■ **What the task requires**: Reproduce word for word the lines of the items starting at the line containing "Task: Click the" and ending with the line containing "1024x768 pixels.".

■ **Data extract**:

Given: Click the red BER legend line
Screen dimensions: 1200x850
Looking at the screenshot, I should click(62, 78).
--
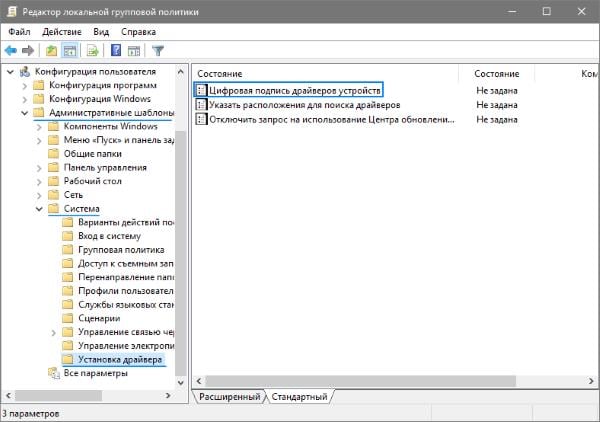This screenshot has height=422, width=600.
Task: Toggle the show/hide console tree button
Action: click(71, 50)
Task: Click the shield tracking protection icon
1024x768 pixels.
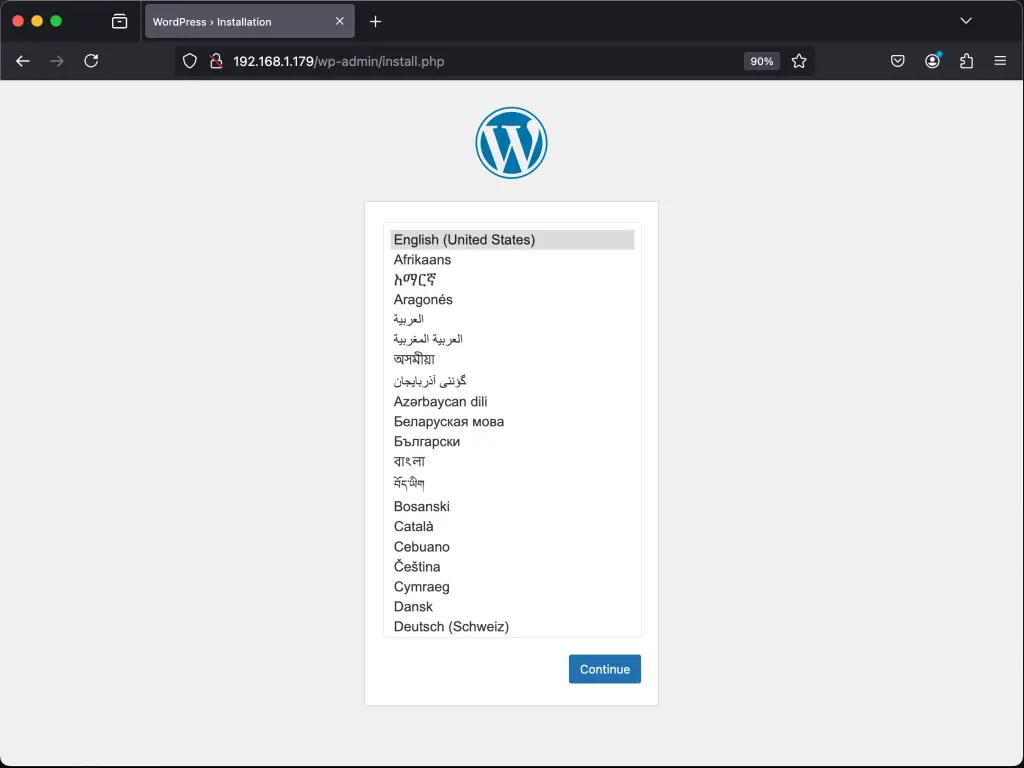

■ **Exercise result**:
Task: Click the shield tracking protection icon
1024x768 pixels.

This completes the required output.